**TASK INSTRUCTIONS:** Copy out every line of the data where the word "agent" is found.

**GIVEN DATA:**
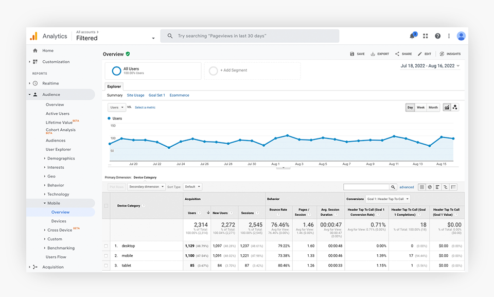Expand Demographics in the sidebar
Viewport: 494px width, 297px height.
[x=61, y=159]
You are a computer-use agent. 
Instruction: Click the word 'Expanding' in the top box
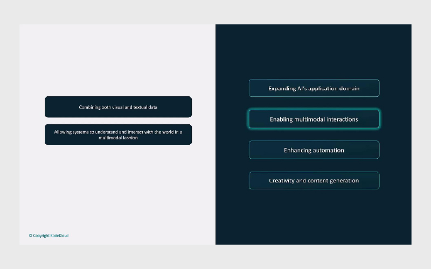282,88
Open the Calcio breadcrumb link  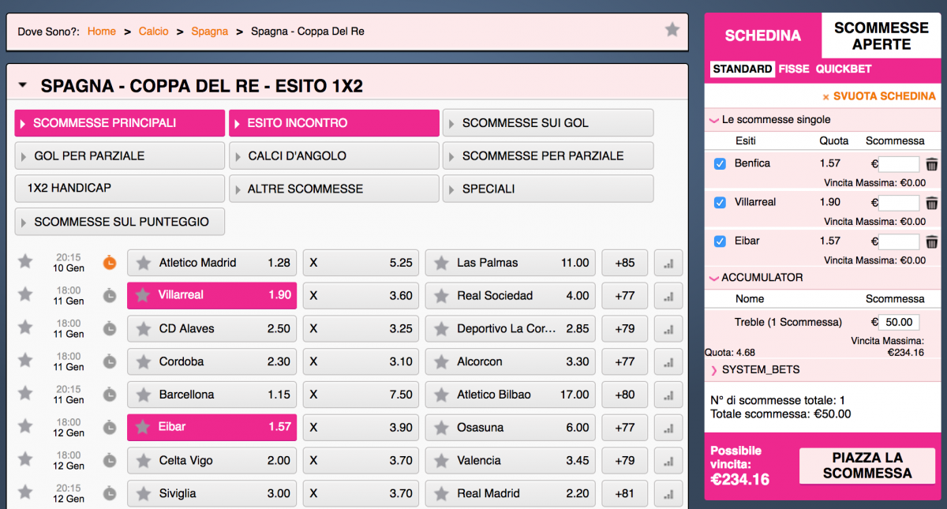pyautogui.click(x=153, y=32)
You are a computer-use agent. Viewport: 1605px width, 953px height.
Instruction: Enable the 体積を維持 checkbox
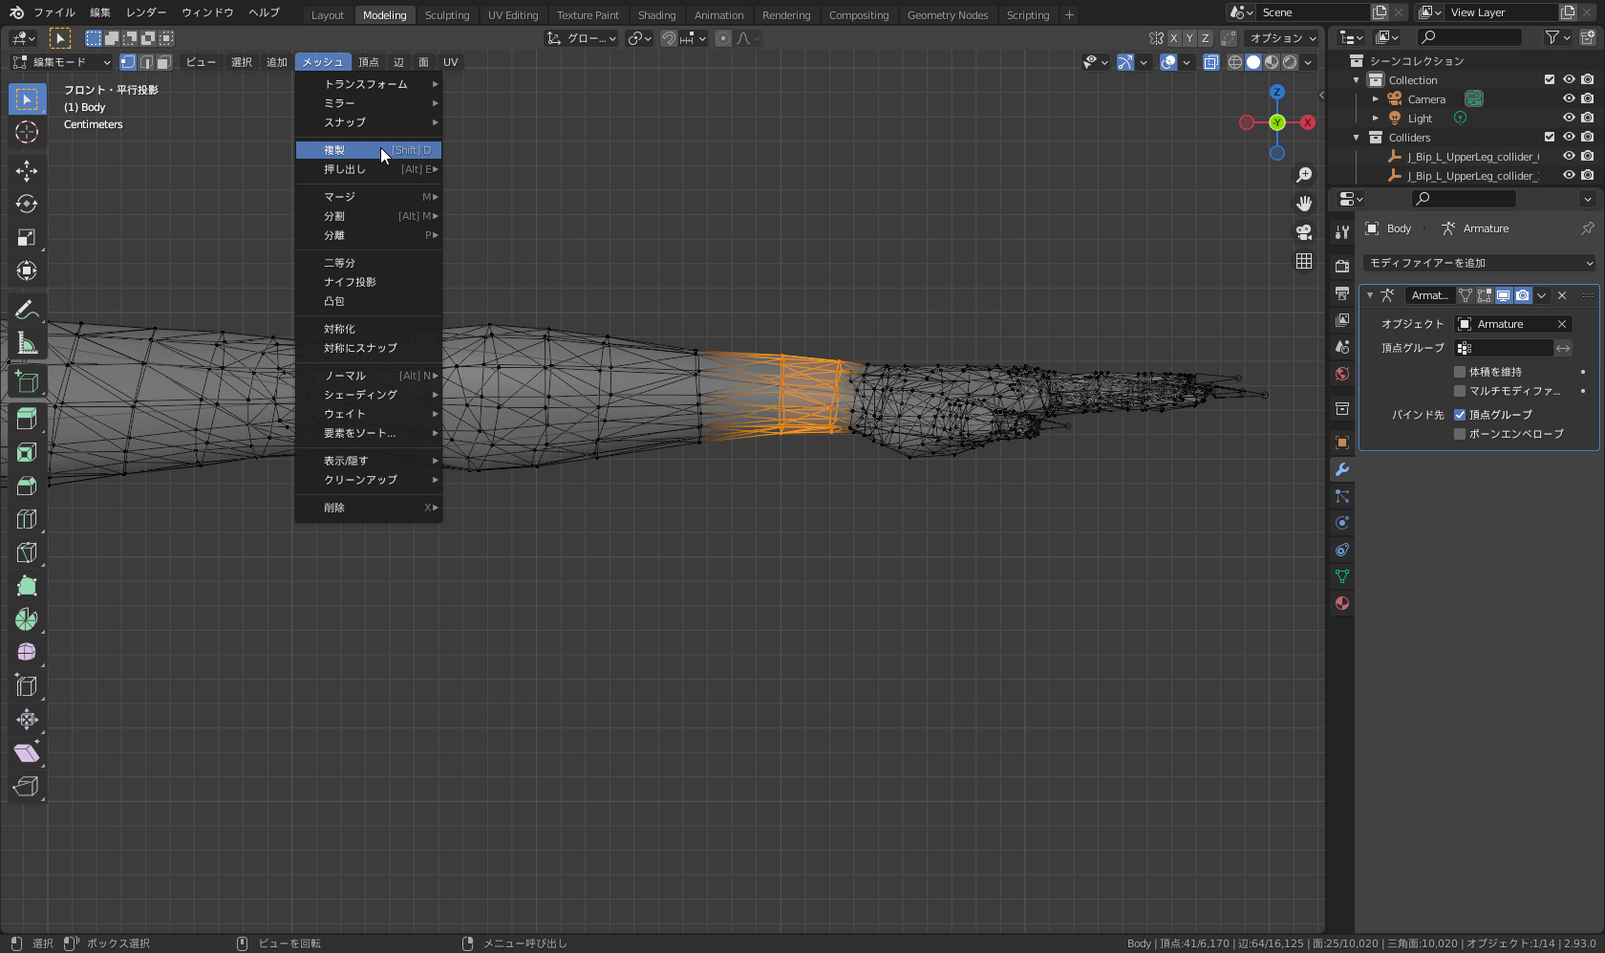(1460, 372)
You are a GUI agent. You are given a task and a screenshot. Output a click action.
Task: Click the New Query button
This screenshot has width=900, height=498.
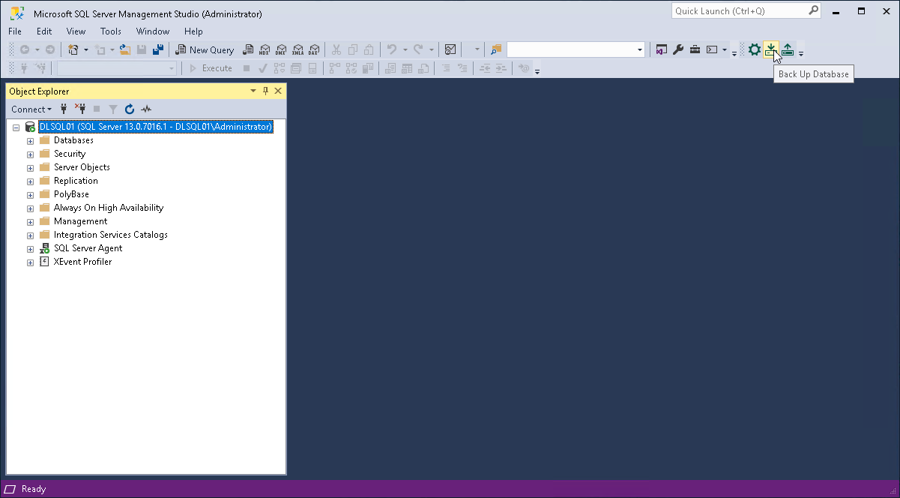205,50
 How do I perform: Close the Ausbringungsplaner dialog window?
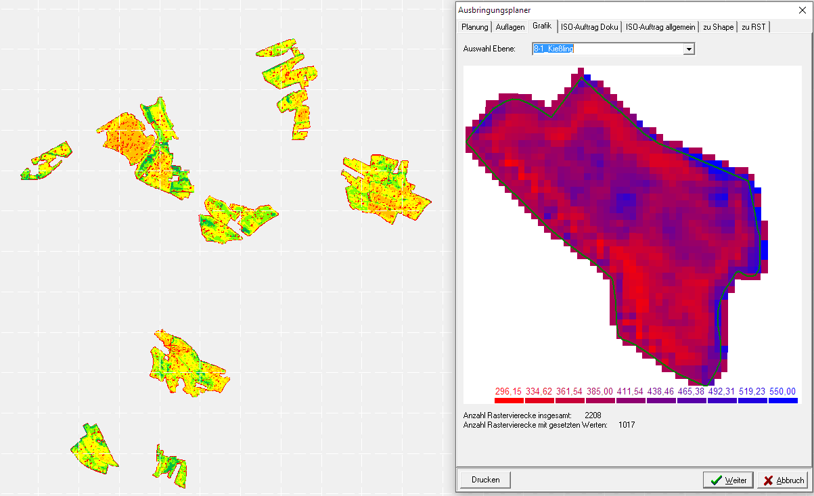pyautogui.click(x=802, y=10)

**PROBLEM SOLUTION:**
You are a computer-use agent. 
You are a computer-use agent. Viewport: 1605px width, 953px height.
You are a GUI agent. You are given a task and a screenshot. Output a click action.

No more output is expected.